## Exercise goal
The entries are to be duplicated exactly, though any picture in them must be omitted.

## Data for review
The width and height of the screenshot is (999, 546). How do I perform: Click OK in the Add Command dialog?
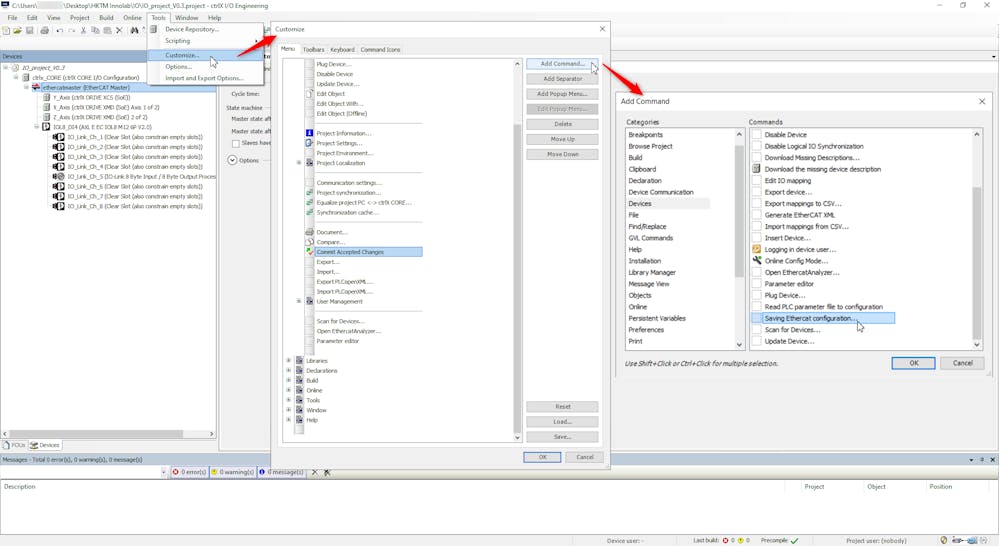913,363
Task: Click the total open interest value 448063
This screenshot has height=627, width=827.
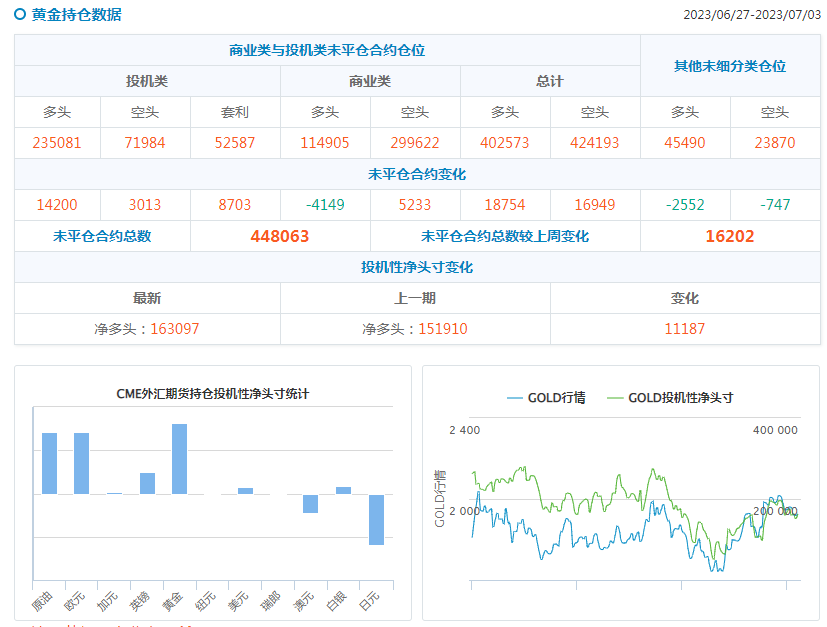Action: pos(280,237)
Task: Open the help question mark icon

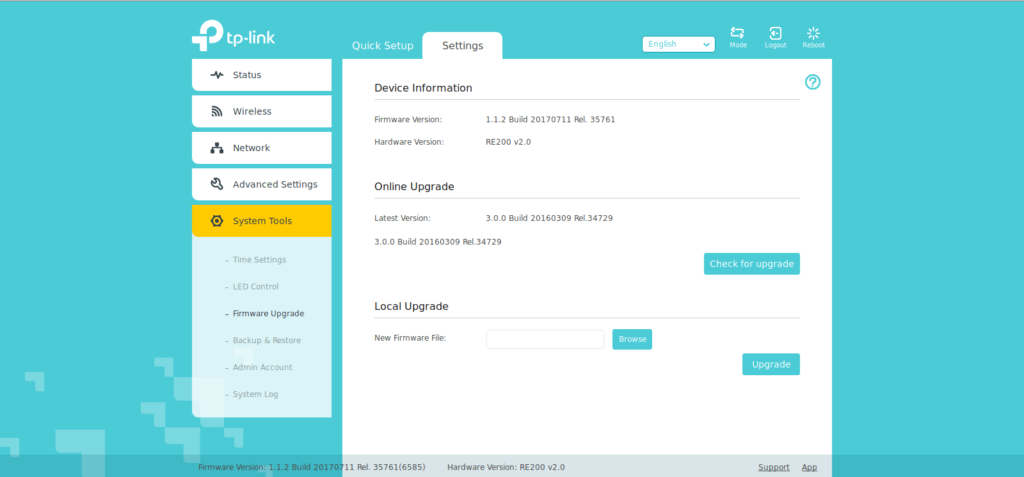Action: pos(812,82)
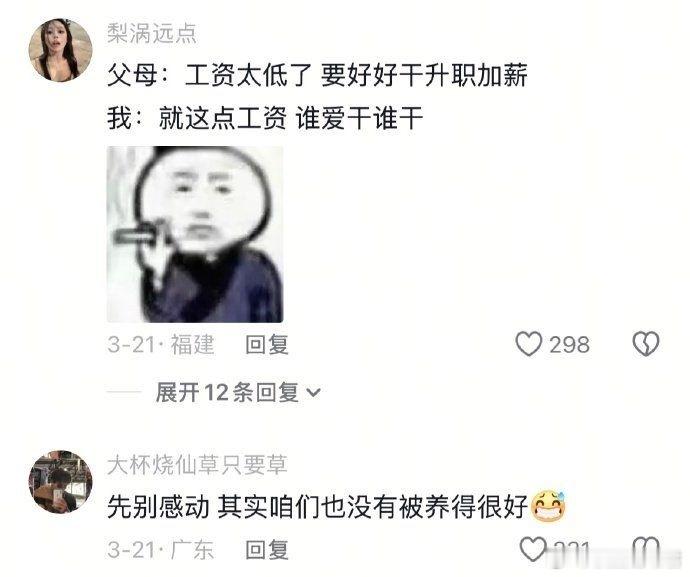
Task: Like the 大杯烧仙草只要草 comment
Action: click(532, 549)
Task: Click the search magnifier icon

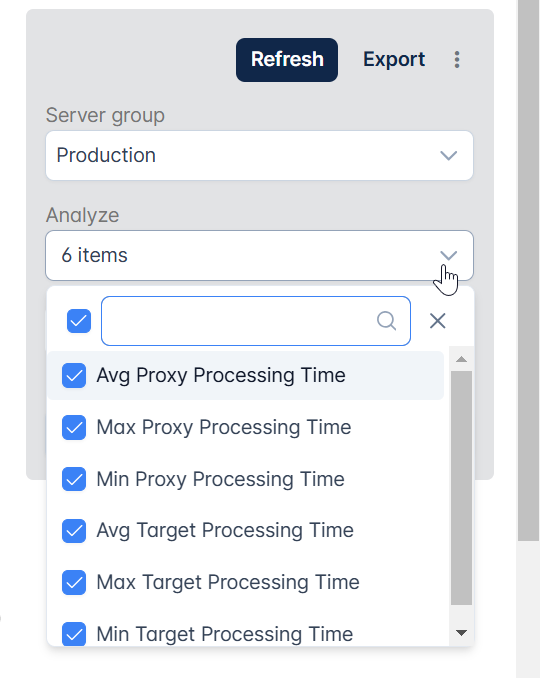Action: click(x=386, y=321)
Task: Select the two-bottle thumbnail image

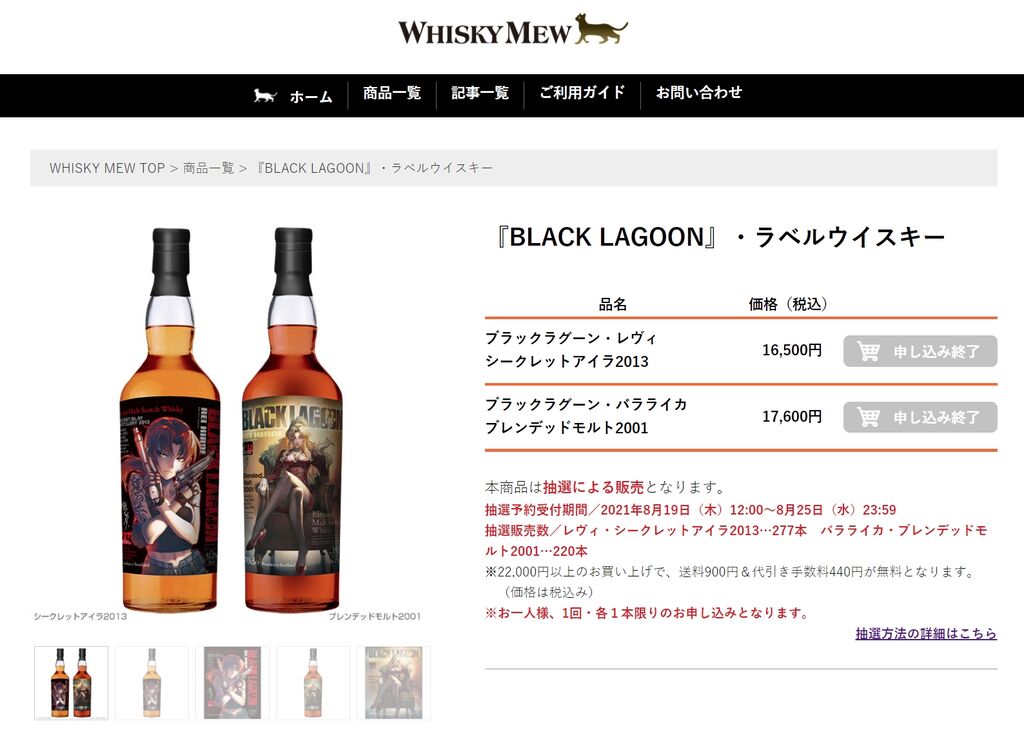Action: click(x=71, y=683)
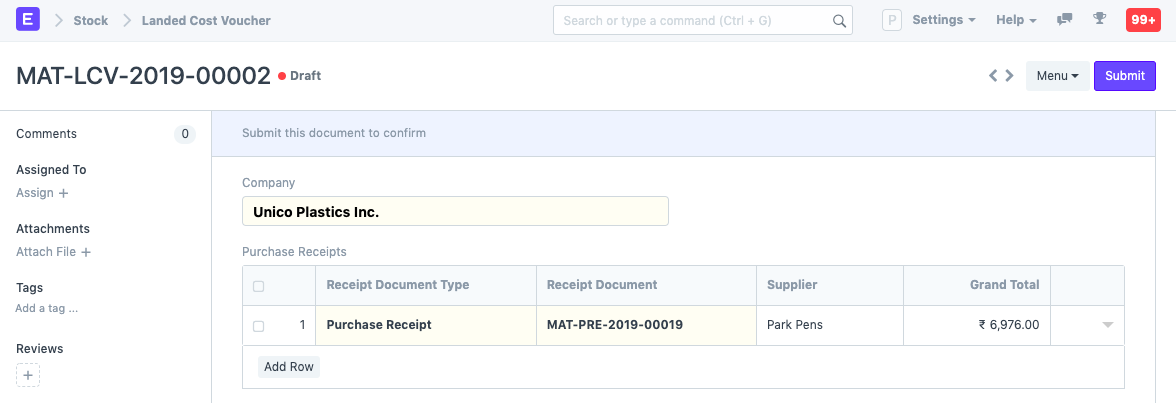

## Answer to the exercise
The width and height of the screenshot is (999, 546). How do I perform: Click OK in the Add Command dialog?
913,363
Task: Click the total open interest value 448063
This screenshot has height=627, width=827.
Action: pos(280,237)
Task: Open the help question mark icon

Action: pos(812,82)
Task: Like the 大杯烧仙草只要草 comment
Action: click(532, 549)
Task: Click the search magnifier icon

Action: click(x=386, y=321)
Task: Select the two-bottle thumbnail image

Action: click(x=71, y=683)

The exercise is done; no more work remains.